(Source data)
####################

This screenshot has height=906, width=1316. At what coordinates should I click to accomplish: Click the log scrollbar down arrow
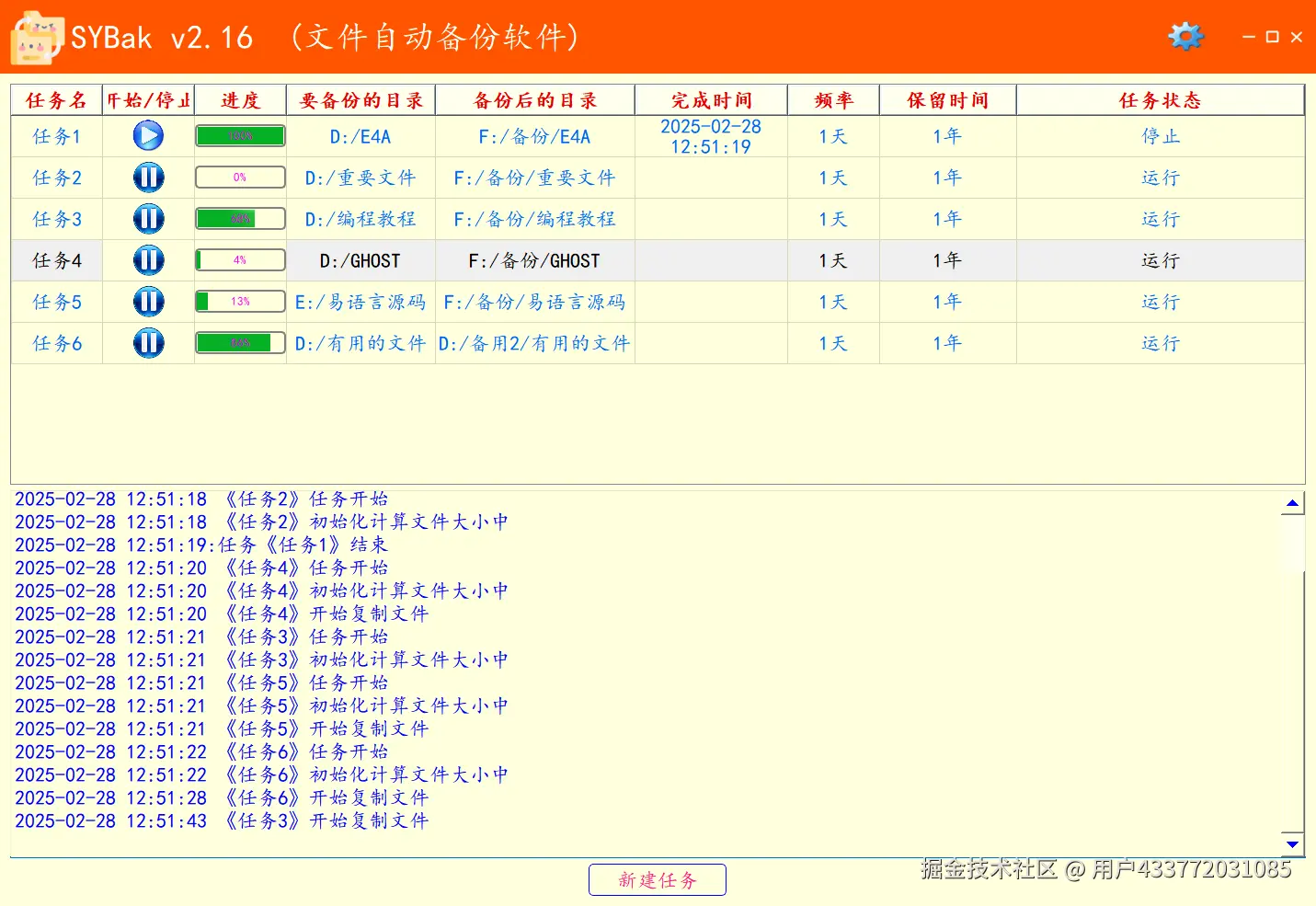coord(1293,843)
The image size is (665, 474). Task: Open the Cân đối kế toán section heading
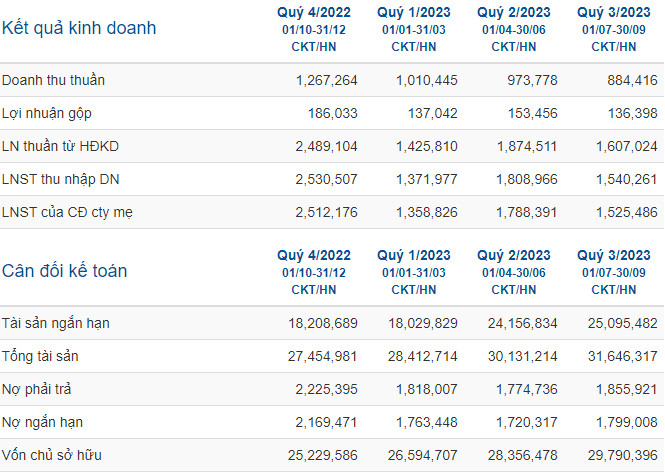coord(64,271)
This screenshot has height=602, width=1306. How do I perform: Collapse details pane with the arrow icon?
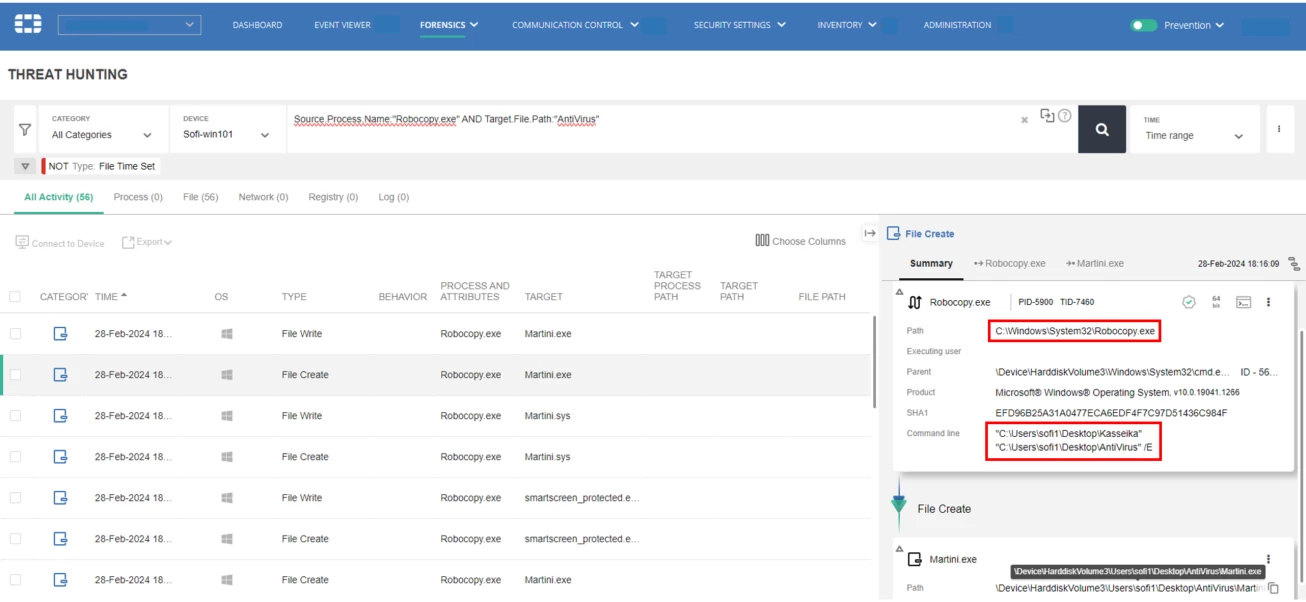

####################

A word-for-word repeat is expected of the lines from the one with "The image size" to the end of the data, both included; pictures are not part of it.

SOLUTION TO THE PROBLEM:
The image size is (665, 474). Task: Open the Cân đối kế toán section heading
coord(64,271)
This screenshot has height=602, width=1306. How do I perform: Collapse details pane with the arrow icon?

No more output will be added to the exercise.